MINNEAPOLIS — "Say 'black!'" a member of the audience shouted at Bernie Sanders at a forum Friday as he tried to answer a question about reparations for slavery.
Sanders, who had just uttered the phrase "African American," looked frustrated.
"I said 'black' 50 times!" Sanders shouted into his microphone. "That's the 51st time."
The Black America Forum, hosted by Neighborhoods Organizing for Change, was billed by organizers as "a historic opportunity for communities that are usually overlooked on the campaign trail to have a conversation with a presidential candidate." The venue was not the Bern-feeling rally common to the Sanders campaign.
Minnesota Rep. Keith Ellison introduced Sanders, who gave a shortened version of his stump speech and then sat at a table with six local black activists and residents of the North Minneapolis neighborhood.
Native Americans in the audience, including famed American Indian Movement co-founder Clyde Bellecourt, took the floor to talk about native issues and economic problems.
Sanders was then pressed several times on the issue of reparations, specifically for black Americans and for slavery. Sanders' opposition to reparations raised a furor after Atlantic writer Ta-Nehisi Coates slammed him for it in print earlier this year. (Coates said he'll vote for Sanders earlier this week.)
Sanders addressed the issue directly after a woman rose and accused him of being "afraid to say the word 'black.'" The topic was Flint, Michigan, both Sanders and the questioner shared the view that poorer communities across the country face higher pollution rates.
"Every time we talk about black people, and us getting something for the systematic oppression and exploitation of our people we have to include every other person of color," she said. "Can you please talk about specifically black people and reparations?"
The woman said her son suffers from asthma and other illnesses because her home is near a location where garbage is regularly burned. She said black Americans deserve a special restitution for slavery and its after effects.
Sanders fell back to his general take that economic inequality unites lower-income people.
"You and I may disagree about this. This is not just black, it is Latino and there are areas in America, more rural areas where it's white," he said. "I believe that in a country which has more income and wealth inequality than any other country, the time is long overdue to start investing in poor [communities.]"
"What I believe we should do is invest most heavily in those communities most in need," Sanders continued. "And when you have 35% of black children living in poverty, when you have half of the kids in this country in public schools on free and reduced lunches, when youth unemployment in the African American community is 51%, those are exactly the kinds of communities that you invest in."

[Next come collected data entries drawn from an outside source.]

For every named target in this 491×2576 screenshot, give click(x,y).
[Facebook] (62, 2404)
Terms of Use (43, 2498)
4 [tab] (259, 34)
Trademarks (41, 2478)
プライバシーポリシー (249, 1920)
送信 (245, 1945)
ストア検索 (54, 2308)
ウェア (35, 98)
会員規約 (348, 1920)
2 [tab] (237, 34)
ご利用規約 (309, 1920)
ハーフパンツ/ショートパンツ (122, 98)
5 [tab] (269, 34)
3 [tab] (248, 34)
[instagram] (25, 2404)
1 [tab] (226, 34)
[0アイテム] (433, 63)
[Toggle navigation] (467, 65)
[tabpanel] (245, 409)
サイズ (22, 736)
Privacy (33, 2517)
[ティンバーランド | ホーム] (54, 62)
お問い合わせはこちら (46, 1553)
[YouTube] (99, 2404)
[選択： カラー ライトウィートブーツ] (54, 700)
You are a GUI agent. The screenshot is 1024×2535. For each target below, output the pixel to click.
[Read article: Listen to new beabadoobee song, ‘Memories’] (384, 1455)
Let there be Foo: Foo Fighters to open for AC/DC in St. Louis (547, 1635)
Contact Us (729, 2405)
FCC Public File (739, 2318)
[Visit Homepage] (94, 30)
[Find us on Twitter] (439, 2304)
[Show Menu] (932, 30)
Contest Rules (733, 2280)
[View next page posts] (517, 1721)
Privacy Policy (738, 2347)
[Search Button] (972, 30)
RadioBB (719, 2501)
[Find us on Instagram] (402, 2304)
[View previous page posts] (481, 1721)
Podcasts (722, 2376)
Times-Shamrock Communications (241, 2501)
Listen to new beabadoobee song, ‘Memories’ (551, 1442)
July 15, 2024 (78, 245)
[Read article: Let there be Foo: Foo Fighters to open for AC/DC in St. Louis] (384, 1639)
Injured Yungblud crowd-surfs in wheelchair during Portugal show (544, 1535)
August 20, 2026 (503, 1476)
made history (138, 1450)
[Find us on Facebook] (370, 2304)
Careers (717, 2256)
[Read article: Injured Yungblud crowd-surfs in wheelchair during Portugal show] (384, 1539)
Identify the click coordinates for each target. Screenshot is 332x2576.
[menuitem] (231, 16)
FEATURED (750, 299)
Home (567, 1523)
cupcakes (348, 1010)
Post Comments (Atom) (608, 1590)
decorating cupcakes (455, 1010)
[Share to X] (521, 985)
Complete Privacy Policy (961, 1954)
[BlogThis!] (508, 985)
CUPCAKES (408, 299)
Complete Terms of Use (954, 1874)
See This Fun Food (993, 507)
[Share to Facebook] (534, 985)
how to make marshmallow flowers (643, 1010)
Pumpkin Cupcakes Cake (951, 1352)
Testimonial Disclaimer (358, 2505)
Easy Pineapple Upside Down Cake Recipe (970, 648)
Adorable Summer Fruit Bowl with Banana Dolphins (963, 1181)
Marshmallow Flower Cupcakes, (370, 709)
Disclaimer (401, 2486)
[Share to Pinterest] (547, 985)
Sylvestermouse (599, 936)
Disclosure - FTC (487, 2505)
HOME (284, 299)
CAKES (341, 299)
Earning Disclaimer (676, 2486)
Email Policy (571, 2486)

The line got sustained applause from the audience.
Anthony Newby, executive director of Neighborhoods Organizing for Change — which sponsored the event — told BuzzFeed News afterward that the tone of the forum reflected a fear in the black community that government largess promised by candidates like Sanders will never make it to the black community.
If Sanders wants to convince black people he understands their frustrations, Newby said, he has to talk about how his plans will specifically put money into black communities — not reparations per se, but something close.
"He has not shied away from talking about race generally," Newby said. "But unless there's a deliberate strategy [to invest in black communities,] it simply won't happen."
"We didn't get to that tonight," Newby said. "But the campaign trail is long."